Exercise instructions —
1. Update the Proxmox cluster post, starting at the words "I put the corosync" and ending after "suggestions about this.", so that "google drive" becomes "cloud storage".
2. According to the Proxmox cluster post, how many nodes did the inherited parallel computing cluster have?

Page text —

Apologies for the long story.
I work for a university, and my department inherited an old parallel computing cluster (thankfully we're not paying for its power.) There were 32 nodes, some had hardware failures, but most were salavageable. We wanted this to create a large Proxmox cluster for deploying cybersecurity lab environments.
Had some students deploy Proxmox on each of the nodes and begin the process of joining them all to a single cluster. At the 17th node, all of the nodes in the cluster began misbehaving and refused to cluster up, even if they were all restarted - they started over from scratch, but had the same problem a 2nd time. That was the point they enlisted my help.
They got the base Proxmox install on a whole bunch of nodes, so I tried to add the 17th node myself. At the point when 16 nodes were joined and operational, there did not appear to be any notable cluster errors on the head node or any of the 2-3 individual nodes I interrogated. When I added the 17th node, I got the same behavior they did; all of the nodes fell out of the cluster, except node 1 and node 17. pvecm said that nodes 1 and 17 were both online, however, all the other nodes were not.
I picked a node and restarted corosync, and at that point the node appeared like node 17 did - it appeared to show up in the cluster, and basic management tasks like viewing the system status through the GUI worked. However, shell was unavailable and any connections to the system at all from the head node were extremely slow. Today I tried restarting corosync & pve-cluster
Important notes: we have _not_ tried replacing the network switch, though I have no indications that it is faulty. Each node has only a single network connection, and I am wondering if perhaps the network traffic is the problem, however this is a network only used by these nodes & ping times between the nodes are still in the sub half-millisecond range.
I put the corosync and pve-cluster logs on my google drive since they were too large for the forum. You can see that, aside from the day it was set up, the cluster was idling fine until yesterday when I tried to add node 17.
I'd love to get any ideas or thoughts or suggestions about this.
At this point the head node (pve31) doesn't recognize any other nodes as present:
But the last node added (pve17) thinks the ones I brought online should all be there:
I'm really confused.

Word and element pointing entries

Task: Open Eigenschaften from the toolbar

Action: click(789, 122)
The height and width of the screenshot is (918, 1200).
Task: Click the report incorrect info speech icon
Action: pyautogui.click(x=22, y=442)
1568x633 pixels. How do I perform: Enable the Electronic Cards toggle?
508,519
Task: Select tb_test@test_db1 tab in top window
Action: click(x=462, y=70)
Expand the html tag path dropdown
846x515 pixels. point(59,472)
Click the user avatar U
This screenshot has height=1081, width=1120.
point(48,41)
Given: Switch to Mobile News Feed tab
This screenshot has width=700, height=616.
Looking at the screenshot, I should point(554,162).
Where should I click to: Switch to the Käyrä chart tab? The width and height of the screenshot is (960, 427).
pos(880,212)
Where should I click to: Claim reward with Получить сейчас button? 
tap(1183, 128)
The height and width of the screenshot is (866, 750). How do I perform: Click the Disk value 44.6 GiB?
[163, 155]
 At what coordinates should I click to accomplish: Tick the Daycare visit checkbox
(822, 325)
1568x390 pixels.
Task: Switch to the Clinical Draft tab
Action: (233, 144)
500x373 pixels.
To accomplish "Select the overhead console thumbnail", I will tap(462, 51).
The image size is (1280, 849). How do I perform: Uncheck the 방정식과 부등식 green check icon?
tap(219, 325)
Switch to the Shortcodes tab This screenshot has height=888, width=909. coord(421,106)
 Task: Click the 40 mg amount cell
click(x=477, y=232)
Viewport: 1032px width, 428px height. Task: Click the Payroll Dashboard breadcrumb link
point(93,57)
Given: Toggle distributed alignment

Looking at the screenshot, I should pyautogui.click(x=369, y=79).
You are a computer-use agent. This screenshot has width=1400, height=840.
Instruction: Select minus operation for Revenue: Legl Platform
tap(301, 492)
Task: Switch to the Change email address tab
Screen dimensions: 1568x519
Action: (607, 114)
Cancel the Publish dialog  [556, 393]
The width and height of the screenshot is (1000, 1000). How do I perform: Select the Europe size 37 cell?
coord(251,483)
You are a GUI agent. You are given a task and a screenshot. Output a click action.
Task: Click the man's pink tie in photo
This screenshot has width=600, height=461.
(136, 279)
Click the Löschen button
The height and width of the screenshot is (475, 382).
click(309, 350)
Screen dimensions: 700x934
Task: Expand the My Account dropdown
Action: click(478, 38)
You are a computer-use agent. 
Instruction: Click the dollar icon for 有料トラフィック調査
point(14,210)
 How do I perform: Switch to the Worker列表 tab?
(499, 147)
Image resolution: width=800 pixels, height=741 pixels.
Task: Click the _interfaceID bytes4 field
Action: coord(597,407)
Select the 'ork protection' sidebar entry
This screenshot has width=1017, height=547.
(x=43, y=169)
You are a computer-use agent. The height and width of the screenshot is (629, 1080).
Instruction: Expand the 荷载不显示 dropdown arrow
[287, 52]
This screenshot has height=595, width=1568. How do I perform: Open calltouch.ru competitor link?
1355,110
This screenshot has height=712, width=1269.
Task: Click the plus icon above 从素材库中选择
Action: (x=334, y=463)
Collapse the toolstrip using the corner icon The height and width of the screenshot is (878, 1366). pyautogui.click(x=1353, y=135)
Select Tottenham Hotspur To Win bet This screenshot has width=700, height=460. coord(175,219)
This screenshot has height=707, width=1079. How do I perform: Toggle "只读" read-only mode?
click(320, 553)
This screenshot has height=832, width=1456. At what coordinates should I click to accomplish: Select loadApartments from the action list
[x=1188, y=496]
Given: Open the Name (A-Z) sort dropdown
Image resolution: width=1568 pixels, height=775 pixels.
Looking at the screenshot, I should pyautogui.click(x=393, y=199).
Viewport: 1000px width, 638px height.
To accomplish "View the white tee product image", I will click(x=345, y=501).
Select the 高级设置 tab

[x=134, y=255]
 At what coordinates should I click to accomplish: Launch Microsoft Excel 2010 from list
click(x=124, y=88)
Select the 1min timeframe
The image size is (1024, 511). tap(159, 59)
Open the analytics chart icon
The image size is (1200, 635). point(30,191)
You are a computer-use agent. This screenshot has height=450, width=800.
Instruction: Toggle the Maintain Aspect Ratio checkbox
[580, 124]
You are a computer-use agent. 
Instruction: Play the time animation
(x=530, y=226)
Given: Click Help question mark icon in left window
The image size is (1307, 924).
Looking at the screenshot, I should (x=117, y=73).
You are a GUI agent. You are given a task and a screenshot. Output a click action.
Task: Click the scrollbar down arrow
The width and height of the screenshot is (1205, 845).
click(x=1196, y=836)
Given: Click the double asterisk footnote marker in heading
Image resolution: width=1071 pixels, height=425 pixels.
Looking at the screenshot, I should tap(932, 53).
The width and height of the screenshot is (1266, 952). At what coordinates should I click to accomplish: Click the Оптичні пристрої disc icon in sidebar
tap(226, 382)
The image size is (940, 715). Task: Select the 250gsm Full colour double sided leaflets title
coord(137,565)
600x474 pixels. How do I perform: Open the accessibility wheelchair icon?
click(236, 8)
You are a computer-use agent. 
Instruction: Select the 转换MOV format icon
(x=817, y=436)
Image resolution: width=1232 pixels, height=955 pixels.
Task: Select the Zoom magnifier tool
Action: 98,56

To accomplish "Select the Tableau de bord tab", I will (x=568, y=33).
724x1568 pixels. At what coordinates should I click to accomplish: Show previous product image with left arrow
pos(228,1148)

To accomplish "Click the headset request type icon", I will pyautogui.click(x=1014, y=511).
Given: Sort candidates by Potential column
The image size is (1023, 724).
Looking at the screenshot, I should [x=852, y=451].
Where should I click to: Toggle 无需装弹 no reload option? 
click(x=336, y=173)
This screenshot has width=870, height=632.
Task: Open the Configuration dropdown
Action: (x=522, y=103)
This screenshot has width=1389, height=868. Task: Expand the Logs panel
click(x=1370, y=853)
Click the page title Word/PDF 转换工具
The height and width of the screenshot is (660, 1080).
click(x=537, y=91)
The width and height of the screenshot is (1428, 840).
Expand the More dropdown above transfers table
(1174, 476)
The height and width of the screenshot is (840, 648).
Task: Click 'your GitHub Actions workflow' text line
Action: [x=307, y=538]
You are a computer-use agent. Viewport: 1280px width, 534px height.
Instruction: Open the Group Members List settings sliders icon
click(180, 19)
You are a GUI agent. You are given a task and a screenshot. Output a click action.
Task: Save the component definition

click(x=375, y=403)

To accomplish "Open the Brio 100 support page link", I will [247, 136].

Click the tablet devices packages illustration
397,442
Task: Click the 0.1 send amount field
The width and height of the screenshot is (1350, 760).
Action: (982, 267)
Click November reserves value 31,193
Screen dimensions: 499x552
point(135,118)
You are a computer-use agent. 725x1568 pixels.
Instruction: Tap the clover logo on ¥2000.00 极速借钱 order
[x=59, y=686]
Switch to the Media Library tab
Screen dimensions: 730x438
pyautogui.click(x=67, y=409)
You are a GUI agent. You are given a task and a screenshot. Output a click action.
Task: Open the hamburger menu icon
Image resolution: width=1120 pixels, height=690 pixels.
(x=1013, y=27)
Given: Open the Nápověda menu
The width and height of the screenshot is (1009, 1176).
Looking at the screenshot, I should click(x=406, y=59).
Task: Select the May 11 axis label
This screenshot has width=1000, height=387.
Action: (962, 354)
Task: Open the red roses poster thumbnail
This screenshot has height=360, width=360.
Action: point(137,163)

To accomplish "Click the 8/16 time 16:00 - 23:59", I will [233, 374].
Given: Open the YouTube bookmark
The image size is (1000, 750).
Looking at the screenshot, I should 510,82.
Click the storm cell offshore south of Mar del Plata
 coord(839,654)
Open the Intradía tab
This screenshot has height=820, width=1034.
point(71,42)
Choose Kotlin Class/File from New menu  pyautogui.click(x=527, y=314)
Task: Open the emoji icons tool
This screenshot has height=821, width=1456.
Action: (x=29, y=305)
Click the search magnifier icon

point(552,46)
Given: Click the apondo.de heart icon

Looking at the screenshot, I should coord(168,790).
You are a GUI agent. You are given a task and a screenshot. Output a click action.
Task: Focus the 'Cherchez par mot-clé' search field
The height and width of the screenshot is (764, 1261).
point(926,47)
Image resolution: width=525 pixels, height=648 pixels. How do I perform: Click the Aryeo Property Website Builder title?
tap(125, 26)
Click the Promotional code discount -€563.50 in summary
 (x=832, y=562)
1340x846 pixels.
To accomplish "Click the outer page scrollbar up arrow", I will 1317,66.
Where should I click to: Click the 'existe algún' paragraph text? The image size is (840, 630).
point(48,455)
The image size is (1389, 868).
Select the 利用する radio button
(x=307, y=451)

Exercise solutions —
1.
I put the corosync and pve-cluster logs on my cloud storage since they were too large for the forum. You can see that, aside from the day it was set up, the cluster was idling fine until yesterday when I tried to add node 17.
I'd love to get any ideas or thoughts or suggestions about this.

2. It had 32 nodes.